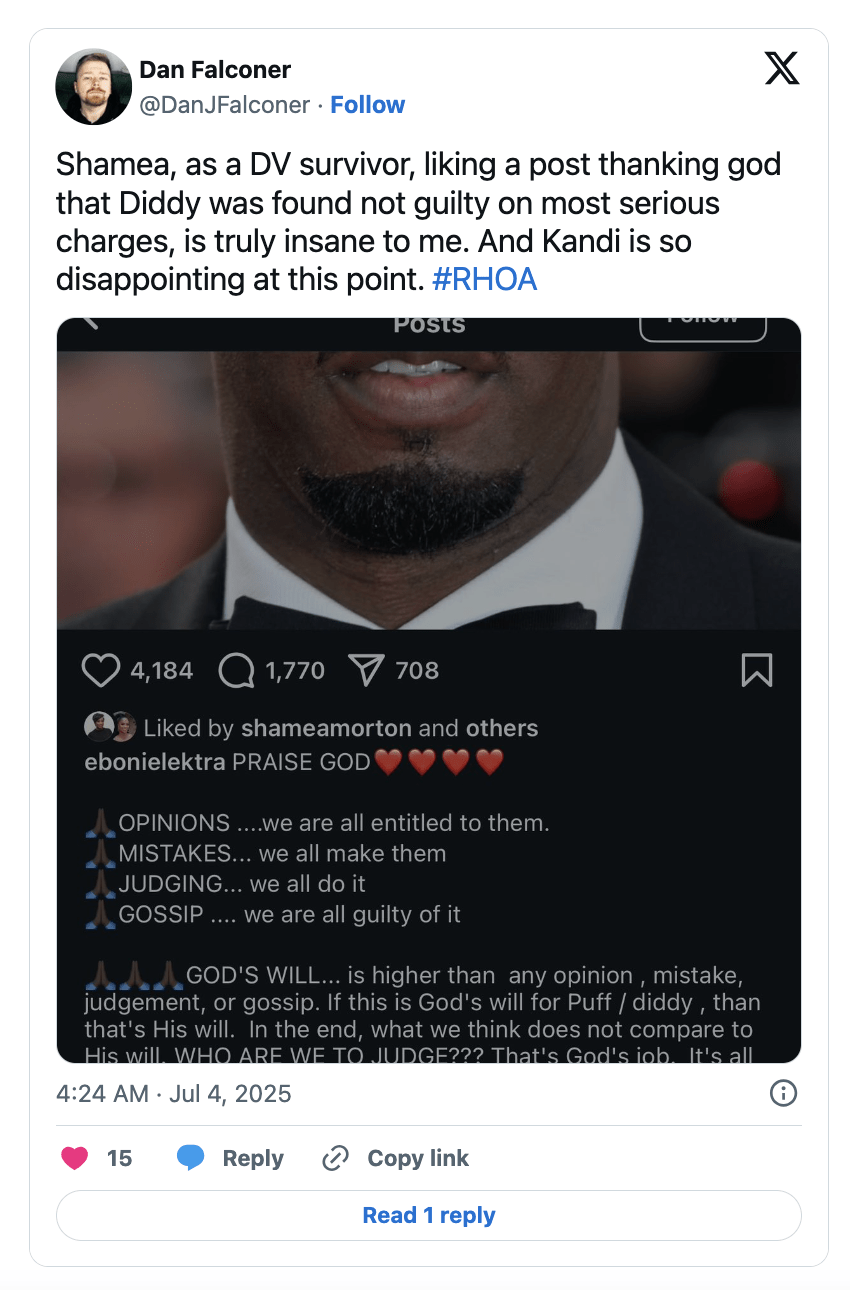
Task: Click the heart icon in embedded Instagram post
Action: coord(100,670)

* * *

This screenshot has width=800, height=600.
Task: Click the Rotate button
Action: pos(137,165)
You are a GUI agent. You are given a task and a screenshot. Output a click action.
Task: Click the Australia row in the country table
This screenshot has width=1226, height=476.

...

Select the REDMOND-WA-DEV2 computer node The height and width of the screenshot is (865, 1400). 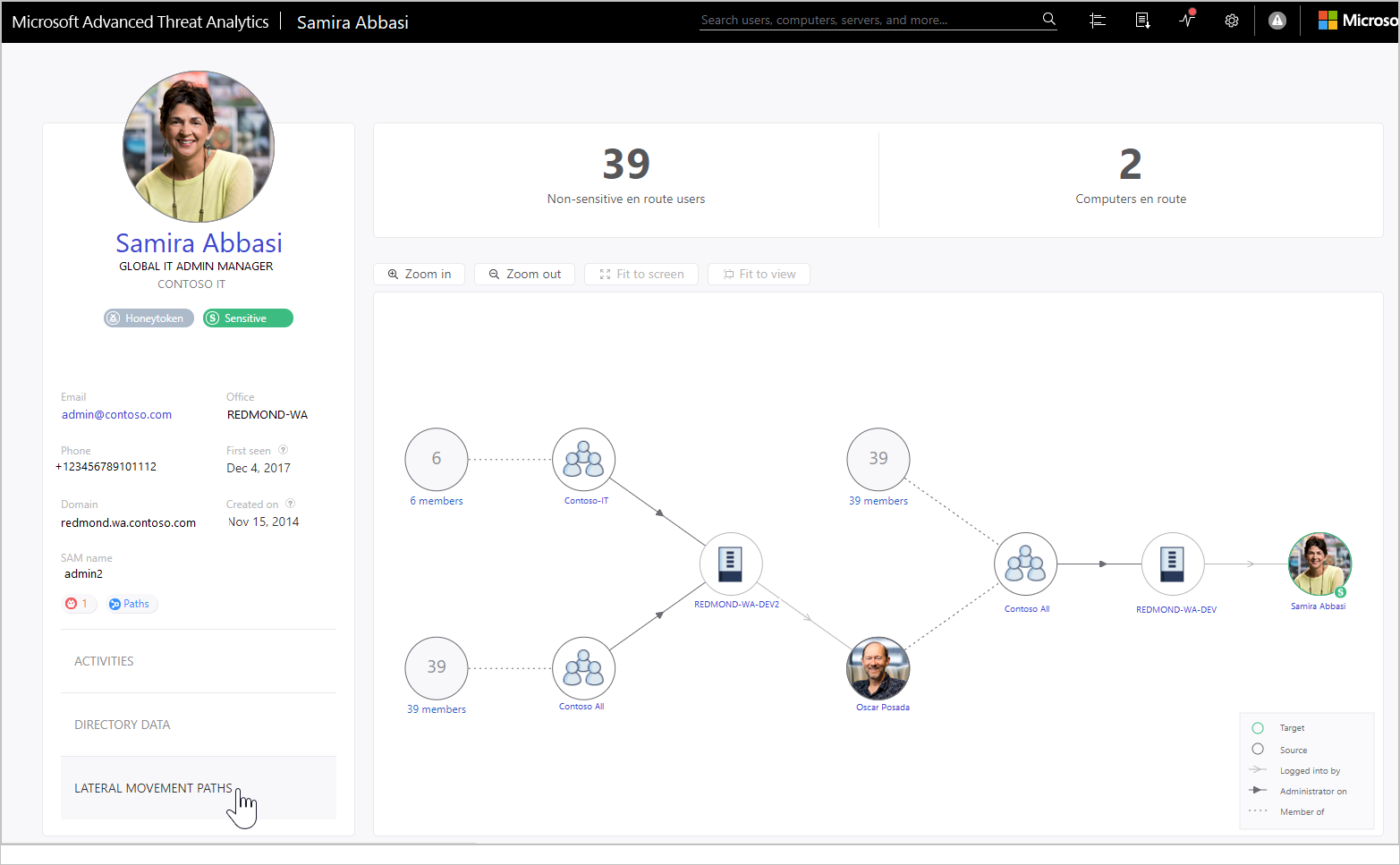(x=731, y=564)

→ **Try it**
Please give again the lines above between the line holding "You are a GUI" and the line holding "This screenshot has width=1226, height=476.", inclusive, exactly as they are and with nothing added.

→ **Written reply**
You are a GUI agent. You are given a task and a screenshot. Output a click action.
Task: Click the Australia row in the country table
This screenshot has width=1226, height=476.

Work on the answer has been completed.